Dataset entries
/---
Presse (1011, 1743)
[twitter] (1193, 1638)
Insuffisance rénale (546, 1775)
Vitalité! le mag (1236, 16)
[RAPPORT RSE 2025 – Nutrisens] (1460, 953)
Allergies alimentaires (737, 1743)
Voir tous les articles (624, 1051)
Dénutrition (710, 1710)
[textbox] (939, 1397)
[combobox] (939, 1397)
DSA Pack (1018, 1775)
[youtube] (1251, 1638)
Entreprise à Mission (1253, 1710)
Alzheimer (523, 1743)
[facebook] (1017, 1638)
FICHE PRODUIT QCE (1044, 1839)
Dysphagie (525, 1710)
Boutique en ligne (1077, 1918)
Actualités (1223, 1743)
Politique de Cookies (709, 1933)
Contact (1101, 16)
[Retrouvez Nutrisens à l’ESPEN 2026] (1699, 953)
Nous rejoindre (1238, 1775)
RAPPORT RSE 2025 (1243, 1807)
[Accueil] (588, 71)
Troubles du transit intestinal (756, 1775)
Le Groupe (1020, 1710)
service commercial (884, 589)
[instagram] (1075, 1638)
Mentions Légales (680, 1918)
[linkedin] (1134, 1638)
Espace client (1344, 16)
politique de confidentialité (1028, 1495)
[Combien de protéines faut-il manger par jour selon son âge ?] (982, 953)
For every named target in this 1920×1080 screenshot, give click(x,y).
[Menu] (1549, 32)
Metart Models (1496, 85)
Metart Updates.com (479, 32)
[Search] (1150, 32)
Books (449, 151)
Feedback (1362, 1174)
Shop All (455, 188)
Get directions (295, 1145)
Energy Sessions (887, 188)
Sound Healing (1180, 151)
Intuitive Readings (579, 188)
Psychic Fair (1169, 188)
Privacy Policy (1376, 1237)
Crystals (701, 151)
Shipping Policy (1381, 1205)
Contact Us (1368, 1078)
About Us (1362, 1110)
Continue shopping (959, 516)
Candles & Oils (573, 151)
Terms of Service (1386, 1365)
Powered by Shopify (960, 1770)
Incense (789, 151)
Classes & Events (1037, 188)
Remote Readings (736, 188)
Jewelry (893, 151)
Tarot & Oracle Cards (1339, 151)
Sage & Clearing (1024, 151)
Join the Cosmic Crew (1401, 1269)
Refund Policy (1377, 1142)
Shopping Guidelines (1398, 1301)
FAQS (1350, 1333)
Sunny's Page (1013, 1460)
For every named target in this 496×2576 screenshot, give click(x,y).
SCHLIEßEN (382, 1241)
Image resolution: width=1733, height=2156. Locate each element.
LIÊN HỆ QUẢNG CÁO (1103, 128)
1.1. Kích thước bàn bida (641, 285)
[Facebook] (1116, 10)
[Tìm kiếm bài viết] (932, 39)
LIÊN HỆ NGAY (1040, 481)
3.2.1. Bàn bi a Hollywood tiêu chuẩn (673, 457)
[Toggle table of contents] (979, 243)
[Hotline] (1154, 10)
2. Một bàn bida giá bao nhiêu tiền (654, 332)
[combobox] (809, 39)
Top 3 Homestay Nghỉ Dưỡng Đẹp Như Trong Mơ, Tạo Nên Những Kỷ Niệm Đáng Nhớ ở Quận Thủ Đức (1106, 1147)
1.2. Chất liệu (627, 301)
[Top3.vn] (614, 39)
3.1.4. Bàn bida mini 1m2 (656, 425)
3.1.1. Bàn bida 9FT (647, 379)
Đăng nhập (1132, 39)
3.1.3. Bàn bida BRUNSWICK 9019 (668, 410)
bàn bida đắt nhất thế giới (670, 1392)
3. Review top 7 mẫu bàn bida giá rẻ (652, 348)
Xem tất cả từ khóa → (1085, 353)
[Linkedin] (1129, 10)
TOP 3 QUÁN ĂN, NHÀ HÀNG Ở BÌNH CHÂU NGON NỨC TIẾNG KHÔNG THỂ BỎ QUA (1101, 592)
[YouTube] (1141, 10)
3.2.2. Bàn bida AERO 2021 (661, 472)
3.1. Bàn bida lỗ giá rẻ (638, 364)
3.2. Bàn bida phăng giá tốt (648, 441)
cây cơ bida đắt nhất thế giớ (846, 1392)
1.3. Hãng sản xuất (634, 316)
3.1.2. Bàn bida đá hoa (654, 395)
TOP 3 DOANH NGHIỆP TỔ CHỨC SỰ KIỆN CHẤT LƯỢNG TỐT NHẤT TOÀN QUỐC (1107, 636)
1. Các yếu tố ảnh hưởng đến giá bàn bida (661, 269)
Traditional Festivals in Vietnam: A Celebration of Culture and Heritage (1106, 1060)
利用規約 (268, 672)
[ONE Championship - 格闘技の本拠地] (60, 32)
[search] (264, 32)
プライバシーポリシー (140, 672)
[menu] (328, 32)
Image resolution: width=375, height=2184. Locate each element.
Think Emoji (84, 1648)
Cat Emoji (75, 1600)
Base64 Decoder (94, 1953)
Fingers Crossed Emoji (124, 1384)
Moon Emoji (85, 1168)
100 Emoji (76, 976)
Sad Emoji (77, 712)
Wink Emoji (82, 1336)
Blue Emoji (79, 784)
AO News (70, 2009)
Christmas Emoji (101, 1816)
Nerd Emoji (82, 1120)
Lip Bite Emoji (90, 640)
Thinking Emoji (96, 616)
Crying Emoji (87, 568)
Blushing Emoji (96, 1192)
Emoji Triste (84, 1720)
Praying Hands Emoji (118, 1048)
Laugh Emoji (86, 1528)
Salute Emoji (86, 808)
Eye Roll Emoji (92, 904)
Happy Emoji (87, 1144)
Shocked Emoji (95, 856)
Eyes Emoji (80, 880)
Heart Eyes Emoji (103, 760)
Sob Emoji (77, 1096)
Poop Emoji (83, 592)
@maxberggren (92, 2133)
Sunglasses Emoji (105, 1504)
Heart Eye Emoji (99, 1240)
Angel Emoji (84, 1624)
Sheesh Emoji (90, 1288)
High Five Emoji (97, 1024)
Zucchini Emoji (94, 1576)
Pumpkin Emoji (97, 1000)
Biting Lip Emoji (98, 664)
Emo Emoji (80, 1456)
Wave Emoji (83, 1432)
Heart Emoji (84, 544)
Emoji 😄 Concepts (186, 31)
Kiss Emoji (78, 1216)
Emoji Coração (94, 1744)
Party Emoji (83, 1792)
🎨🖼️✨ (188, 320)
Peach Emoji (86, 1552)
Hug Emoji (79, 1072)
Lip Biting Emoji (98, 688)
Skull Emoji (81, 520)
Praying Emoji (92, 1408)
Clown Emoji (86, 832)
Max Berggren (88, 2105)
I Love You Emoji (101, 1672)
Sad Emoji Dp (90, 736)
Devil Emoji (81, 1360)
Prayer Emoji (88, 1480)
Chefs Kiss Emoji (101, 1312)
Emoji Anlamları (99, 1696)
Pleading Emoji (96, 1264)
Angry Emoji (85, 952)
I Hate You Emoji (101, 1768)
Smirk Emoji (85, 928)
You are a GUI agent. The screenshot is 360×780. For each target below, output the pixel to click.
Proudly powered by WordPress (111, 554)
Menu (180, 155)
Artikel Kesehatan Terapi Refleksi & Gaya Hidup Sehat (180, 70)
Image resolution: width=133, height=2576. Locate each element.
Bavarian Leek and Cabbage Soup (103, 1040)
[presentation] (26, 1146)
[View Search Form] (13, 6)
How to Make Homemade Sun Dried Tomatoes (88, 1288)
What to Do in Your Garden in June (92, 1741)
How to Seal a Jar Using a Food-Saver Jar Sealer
\---
• _What the task requires_:
The range runs from the line above containing "[Toggle table of contents] (979, 243)" to the line containing "[Linkedin] (1129, 10)", inclusive. Restate those lines word for word and no others.

• _Worked solution_:
[Toggle table of contents] (979, 243)
[Hotline] (1154, 10)
2. Một bàn bida giá bao nhiêu tiền (654, 332)
[combobox] (809, 39)
Top 3 Homestay Nghỉ Dưỡng Đẹp Như Trong Mơ, Tạo Nên Những Kỷ Niệm Đáng Nhớ ở Quận Thủ Đức (1106, 1147)
1.2. Chất liệu (627, 301)
[Top3.vn] (614, 39)
3.1.4. Bàn bida mini 1m2 (656, 425)
3.1.1. Bàn bida 9FT (647, 379)
Đăng nhập (1132, 39)
3.1.3. Bàn bida BRUNSWICK 9019 (668, 410)
bàn bida đắt nhất thế giới (670, 1392)
3. Review top 7 mẫu bàn bida giá rẻ (652, 348)
Xem tất cả từ khóa → (1085, 353)
[Linkedin] (1129, 10)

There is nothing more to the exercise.